(INPUT DATA begins)

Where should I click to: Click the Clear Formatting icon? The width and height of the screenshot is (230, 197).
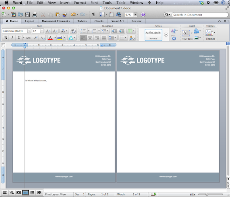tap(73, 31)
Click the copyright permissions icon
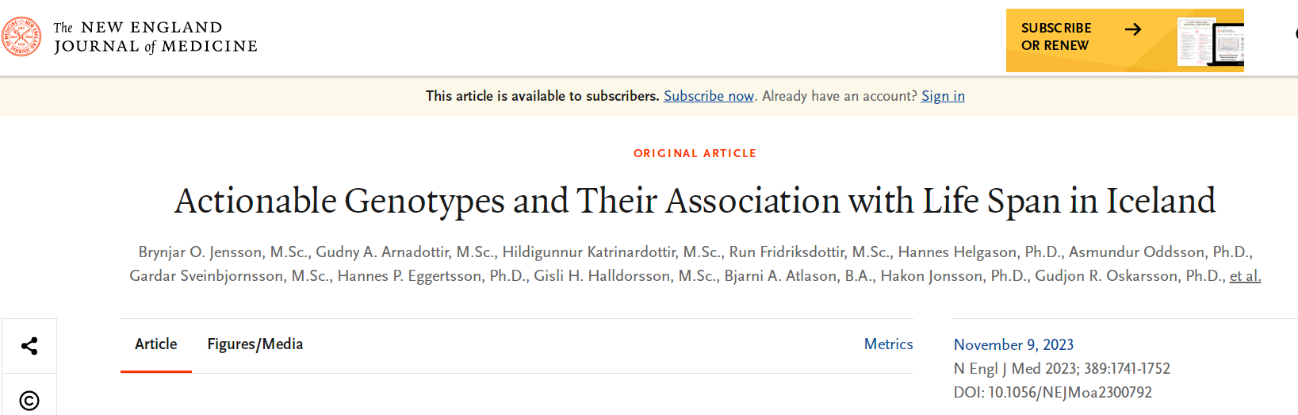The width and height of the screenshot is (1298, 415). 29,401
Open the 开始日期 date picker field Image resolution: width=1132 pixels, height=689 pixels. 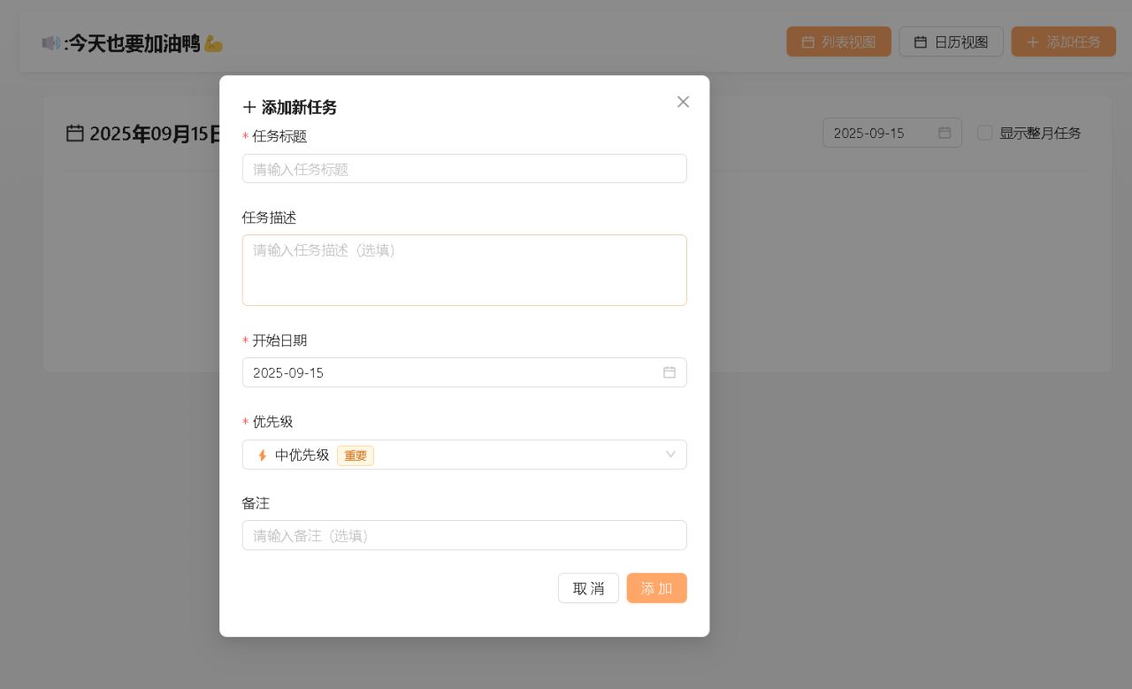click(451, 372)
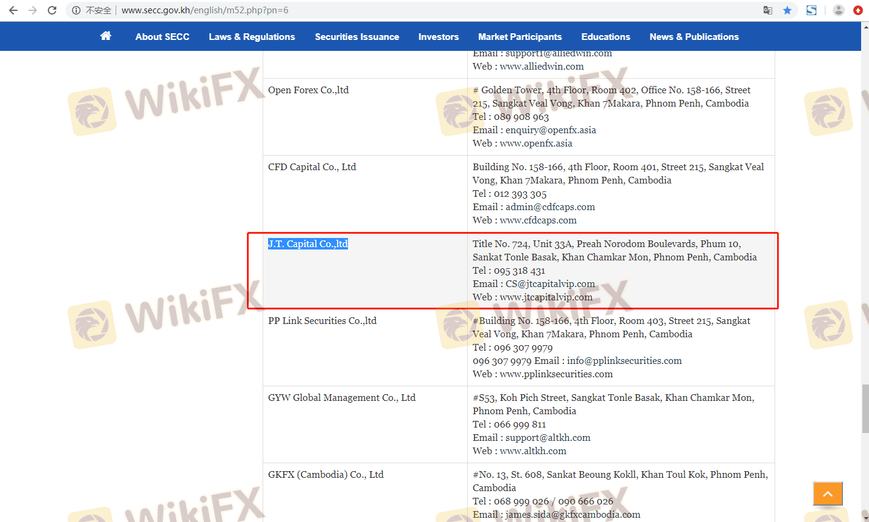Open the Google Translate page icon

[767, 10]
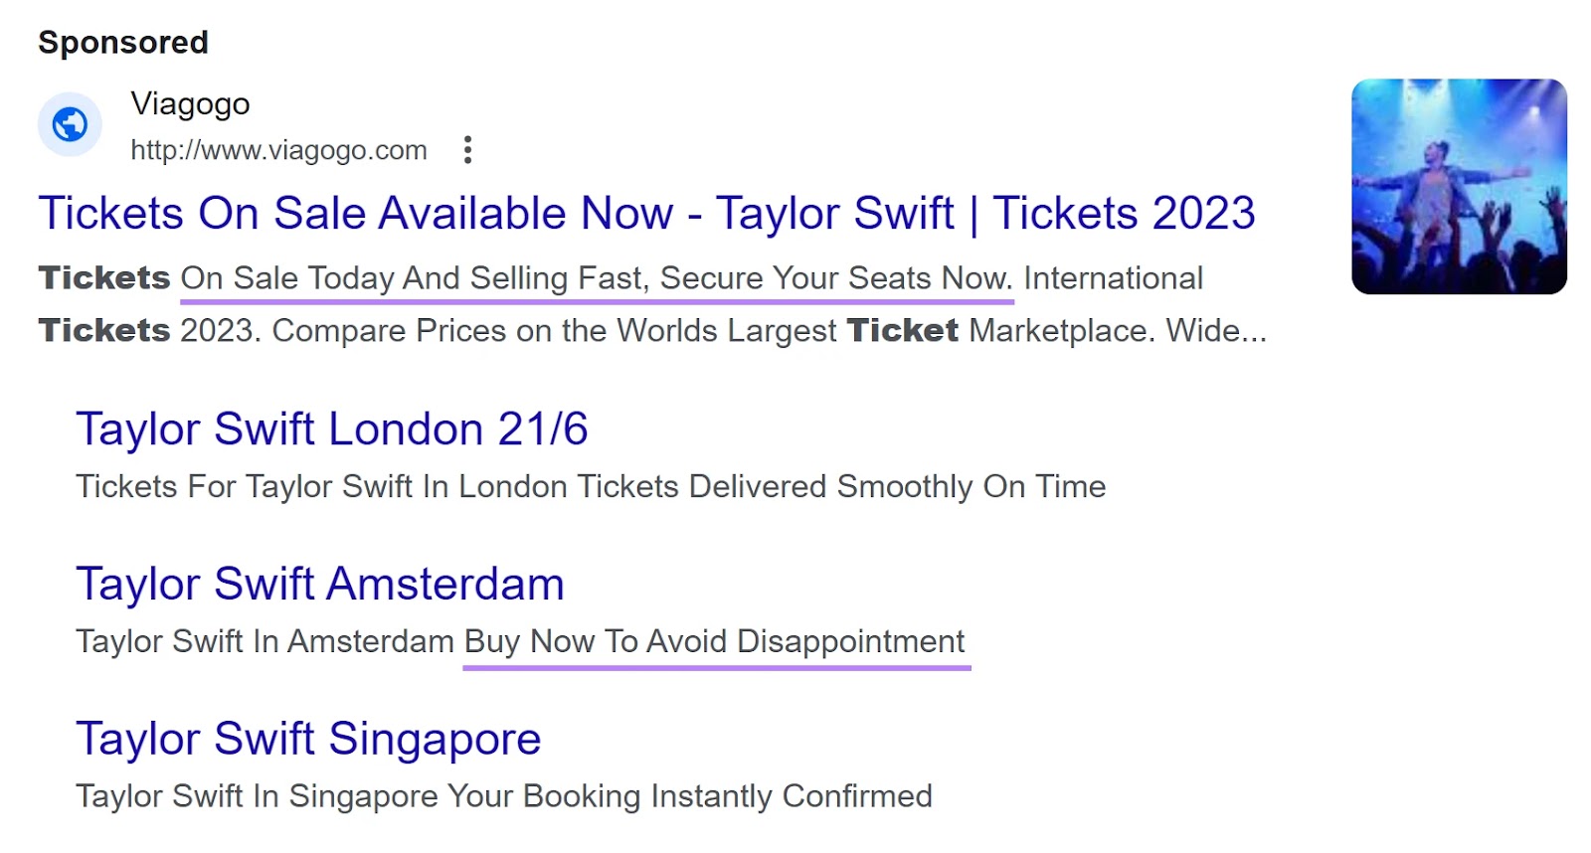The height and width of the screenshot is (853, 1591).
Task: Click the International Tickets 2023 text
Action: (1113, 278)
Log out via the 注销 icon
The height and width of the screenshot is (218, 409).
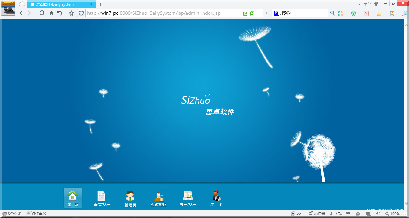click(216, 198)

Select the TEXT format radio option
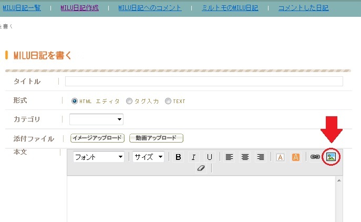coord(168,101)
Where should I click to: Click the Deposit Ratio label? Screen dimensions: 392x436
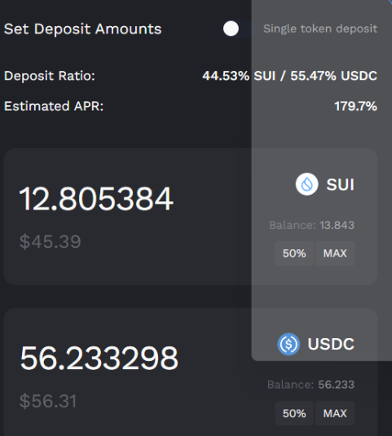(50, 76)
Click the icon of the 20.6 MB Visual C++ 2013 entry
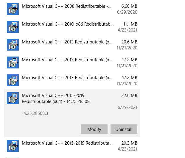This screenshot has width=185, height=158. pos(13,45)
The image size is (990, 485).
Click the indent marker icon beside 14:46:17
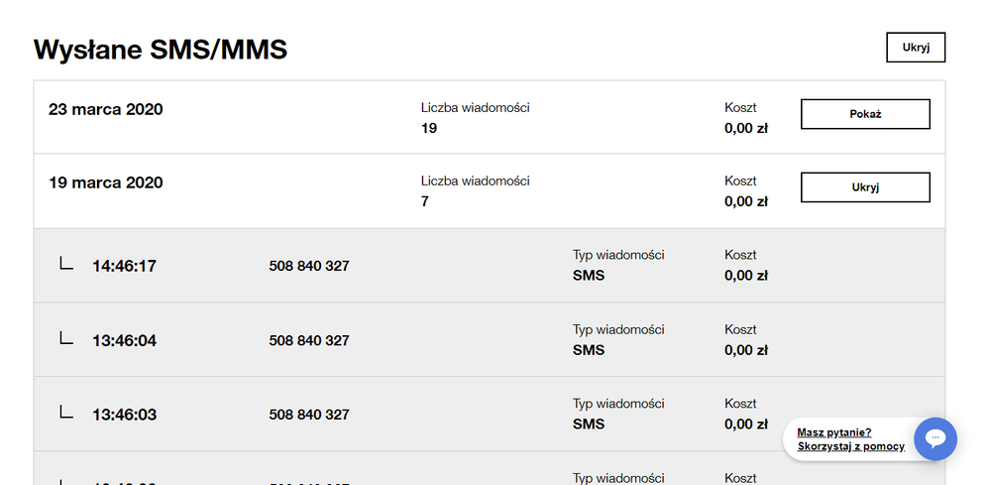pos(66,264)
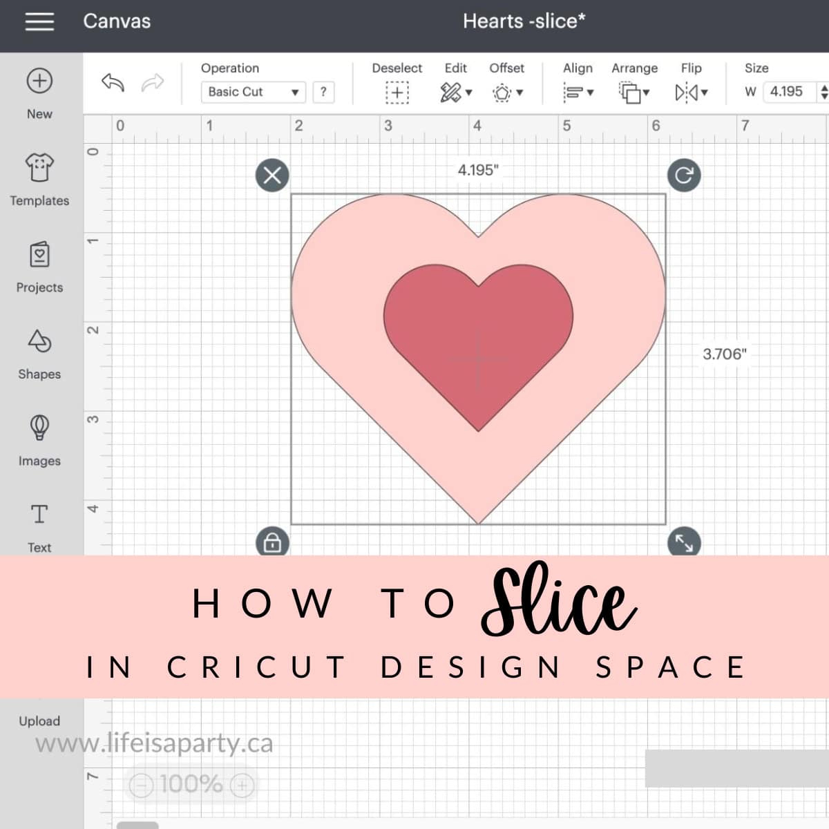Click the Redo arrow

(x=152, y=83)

(INPUT DATA ends)

▸ **THE TASK**: Look above for the line with "Select the TEXT format radio option" and the line with "The image size is (990, 485).", then restate exactly those two lines and all lines between them, with no pictures.

▸ **THE ANSWER**:
Select the TEXT format radio option
coord(168,101)
Where should I click to: Click the Deposit Ratio label? Screen dimensions: 392x436
(50, 76)
Click the icon of the 20.6 MB Visual C++ 2013 entry
This screenshot has width=185, height=158. pos(13,45)
The image size is (990, 485).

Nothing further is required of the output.